The extreme changes of weather recently – from a seemingly endless heatwave to seemingly endless rain – affect more than the environment; they also affect the way we move.
For months it has often felt too hot or too wet to exercise. Long walks and runs have been replaced by cabin fever, indoor yoga classes and finally trying out some of the new livestream fitness classes you can do from your lounge (some Australian ones worth checking out include Varlah, Voome, Yogaholics and The Robards Method).
But, generally, for many of us during times of extreme weather conditions, we simply become more sedentary, exchanging the walk to work with the car or swapping the bicycle for the bus. Whether it’s lethargy from heat or an instinct to bunker down from the wet, we sit more and do less.
If we do that for too long, there is an impact on our health.
“At a physiological level, too little exercise can produce costly health outcomes like obesity, cardiovascular disease and diabetes, and insufficient physical activity is a leading cause of death in the United States [it is the fourth-leading cause of death worldwide and the second biggest contributor to cancer in Australia],” say the authors of a new study, published in Nature Human Behaviour.
“Sedentary lifestyles are also associated with psychological concerns such as impaired cognitive performance and a greater risk of clinical depression and anxiety. Human well-being clearly suffers from insufficient physical activity. Yet even in spite of its substantial benefits, people in many countries participate in below-recommended levels of physical activity and are becoming increasingly sedentary.”
About 70 per cent of Australian adults are sedentary. Our modern work lifestyles and the mechanisation of our lives have been engineered to minimise movement, and the environment we live in also plays its part in shaping our behaviour.
“Of the environmental factors affecting physical activity rates, temperature plays a noteworthy role,” say authors Nick Obradovich and James Fowler from Harvard. “When it is too cold or too hot, adults perform less physical activity, resulting in more sedentary lifestyles. This reduction is mostly due to the nature of adult physical activity: the vast majority of exercise-related physical activity occurs outdoors.
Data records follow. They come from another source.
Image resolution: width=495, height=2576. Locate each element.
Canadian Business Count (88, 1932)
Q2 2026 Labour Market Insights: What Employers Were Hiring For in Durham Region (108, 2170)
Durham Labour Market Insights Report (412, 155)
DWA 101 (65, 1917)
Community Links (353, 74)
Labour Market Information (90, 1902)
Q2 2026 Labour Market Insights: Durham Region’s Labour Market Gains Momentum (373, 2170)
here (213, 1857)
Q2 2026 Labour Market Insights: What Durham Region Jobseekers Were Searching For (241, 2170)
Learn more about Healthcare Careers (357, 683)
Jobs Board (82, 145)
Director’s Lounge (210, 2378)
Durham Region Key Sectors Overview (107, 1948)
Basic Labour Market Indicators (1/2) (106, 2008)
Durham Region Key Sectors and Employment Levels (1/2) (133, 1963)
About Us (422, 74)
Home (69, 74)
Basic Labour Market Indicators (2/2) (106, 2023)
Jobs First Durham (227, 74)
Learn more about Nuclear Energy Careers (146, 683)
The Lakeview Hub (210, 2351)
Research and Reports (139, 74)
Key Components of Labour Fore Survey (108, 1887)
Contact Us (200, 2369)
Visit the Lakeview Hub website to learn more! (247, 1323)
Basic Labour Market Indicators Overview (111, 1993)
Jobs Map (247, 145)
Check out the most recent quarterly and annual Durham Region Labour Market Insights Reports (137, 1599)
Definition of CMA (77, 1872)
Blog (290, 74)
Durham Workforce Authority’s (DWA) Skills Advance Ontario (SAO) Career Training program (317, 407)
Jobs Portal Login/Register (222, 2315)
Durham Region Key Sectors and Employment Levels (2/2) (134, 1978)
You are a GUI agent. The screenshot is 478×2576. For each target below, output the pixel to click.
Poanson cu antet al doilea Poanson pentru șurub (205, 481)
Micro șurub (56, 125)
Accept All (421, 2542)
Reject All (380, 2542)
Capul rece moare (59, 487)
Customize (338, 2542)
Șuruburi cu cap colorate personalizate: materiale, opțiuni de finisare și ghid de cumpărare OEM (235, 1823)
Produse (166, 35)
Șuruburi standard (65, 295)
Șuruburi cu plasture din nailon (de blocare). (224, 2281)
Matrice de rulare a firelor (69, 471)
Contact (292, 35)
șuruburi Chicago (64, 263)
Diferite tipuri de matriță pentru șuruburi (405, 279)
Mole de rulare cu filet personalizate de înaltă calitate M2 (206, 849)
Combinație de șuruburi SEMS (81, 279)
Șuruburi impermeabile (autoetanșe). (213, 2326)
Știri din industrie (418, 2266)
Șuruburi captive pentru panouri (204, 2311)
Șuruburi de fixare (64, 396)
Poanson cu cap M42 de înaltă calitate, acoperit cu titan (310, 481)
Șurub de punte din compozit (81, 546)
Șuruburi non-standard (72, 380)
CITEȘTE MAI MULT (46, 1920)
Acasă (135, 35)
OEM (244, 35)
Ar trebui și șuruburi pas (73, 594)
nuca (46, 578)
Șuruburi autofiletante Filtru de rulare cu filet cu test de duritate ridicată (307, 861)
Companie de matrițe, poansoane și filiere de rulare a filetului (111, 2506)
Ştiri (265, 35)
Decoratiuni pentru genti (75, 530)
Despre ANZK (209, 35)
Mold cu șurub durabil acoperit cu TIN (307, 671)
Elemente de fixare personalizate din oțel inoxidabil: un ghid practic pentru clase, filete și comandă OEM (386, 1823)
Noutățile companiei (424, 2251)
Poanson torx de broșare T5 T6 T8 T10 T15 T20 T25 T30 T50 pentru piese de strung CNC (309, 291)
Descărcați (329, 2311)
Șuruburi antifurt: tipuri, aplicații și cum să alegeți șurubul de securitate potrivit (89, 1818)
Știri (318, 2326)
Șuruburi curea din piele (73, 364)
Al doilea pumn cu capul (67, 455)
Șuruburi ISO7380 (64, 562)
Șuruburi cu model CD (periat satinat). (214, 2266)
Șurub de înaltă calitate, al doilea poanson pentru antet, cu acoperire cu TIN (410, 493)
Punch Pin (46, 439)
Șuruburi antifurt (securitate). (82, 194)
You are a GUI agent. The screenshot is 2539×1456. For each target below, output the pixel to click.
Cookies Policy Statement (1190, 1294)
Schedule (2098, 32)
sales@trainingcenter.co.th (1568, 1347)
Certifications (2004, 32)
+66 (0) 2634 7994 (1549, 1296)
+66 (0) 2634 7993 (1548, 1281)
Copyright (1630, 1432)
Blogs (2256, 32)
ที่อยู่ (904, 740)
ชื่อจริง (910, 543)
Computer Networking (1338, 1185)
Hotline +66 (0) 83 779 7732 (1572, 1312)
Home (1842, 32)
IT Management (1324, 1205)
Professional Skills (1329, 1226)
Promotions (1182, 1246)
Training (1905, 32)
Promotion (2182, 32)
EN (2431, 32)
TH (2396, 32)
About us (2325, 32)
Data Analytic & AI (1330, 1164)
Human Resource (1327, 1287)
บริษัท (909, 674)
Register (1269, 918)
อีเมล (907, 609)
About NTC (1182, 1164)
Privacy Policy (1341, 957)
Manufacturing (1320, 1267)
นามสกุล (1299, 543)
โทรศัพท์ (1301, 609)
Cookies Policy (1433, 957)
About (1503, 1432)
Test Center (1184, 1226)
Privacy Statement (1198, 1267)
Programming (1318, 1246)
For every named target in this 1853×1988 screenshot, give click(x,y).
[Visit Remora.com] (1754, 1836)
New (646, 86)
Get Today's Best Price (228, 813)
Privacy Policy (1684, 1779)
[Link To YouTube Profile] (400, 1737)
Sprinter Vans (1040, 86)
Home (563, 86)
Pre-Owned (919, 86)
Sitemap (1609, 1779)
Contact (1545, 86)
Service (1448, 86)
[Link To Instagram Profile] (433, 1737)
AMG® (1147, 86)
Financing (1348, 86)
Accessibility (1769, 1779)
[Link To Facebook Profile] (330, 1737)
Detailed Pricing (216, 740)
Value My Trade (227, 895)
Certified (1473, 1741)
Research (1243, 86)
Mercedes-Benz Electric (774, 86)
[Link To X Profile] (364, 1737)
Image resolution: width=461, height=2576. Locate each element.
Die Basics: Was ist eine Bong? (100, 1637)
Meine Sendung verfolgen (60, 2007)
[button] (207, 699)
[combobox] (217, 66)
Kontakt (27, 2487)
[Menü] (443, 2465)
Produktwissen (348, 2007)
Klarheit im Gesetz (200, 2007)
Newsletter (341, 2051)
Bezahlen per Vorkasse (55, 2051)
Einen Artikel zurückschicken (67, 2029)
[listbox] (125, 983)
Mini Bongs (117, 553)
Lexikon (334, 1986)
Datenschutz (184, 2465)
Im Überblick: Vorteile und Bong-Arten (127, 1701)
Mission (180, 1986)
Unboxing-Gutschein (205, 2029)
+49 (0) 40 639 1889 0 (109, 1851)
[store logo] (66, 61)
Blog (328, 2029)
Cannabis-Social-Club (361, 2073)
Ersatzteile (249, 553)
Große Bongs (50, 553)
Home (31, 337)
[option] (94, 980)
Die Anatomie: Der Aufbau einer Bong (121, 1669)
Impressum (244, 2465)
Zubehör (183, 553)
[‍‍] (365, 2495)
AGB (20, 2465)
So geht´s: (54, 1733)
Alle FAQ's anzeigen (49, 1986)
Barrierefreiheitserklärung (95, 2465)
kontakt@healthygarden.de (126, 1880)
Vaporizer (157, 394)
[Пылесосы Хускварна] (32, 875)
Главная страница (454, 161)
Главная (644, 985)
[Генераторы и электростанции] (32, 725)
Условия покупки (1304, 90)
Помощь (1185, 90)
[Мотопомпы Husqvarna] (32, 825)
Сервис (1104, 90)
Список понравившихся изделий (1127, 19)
When it is too cold or to hot to go outdoors – for a walk, a jog, or to garden – many simply forgo physical activity entirely.”
With the world’s leading scientists anticipating increasingly extreme fluctuations in the weather as a result of climate change, Obradovich and Fowler wanted to understand the impact this might have on the way we move.
They took data showing the recreational physical activity from more than 1.9 million Americans between 2002 and 2012, measured it against daily weather data over the same period and then made forecasts based on climate change projections over the next 30 to 80 years.
They found that peak physical activity was typically around 28 degrees Celsius and that 80 per cent of the temperature ranges between 2002 and 2012 fell below that. They also found that hot weather had the most negative effect on the obese and the elderly who were respectively seven times and four times less likely to be physically active.
As climate change leads to warmer weather in years to come, they said “our results suggest that the physical activity rates of both obese and elderly individuals may be most susceptible to higher ambient temperatures”.
In general, however, they anticipate that warmer weather across the year means “in both our city-level and geographic forecasts, we predict that much of the United States will experience increased physical activity due to future climatic changes”.
It is likely to be a different story for Australians. In America, the average temperatures range between about 8 and 18.2 degrees.
In NSW, the average temperatures range between about 16 and 26 degrees, while in Victoria the maximum average ranges between 14.2 and 25.3.
Leading scientists advise climate change will cause increases to the frequency and intensity of extreme weather events in Australia, with many more extreme heat days of over 35 degrees Celsius by 2070.
Obradovich and Fowler took this into account, noting that “our data are restricted to observations from one country with a temperate climate”.
“It is critical to repeat this analysis where possible in countries with warmer average climates and lower prevalence of airconditioning, as they may see net reductions in physical activity due to climate change,” they add.
“Ultimately, most of the social impacts of climate change are likely to be negative,” Obradovich and Fowler conclude.
“Climate change may reduce economic output, amplify rates of conflict, produce psychological distress, increase exposure to the social effects of drought and increase heat-related mortality and morbidity, among other illnesses. However, climatic changes are unlikely to be uniformly costly to society, and it is important to investigate both costs and benefits. Here we uncover a possible beneficial effect of climate change for the United States…
“The more we know about the full range of potential climate impacts, the better we will be able to prepare for what is likely to be humanity’s greatest challenge in the 21st century.”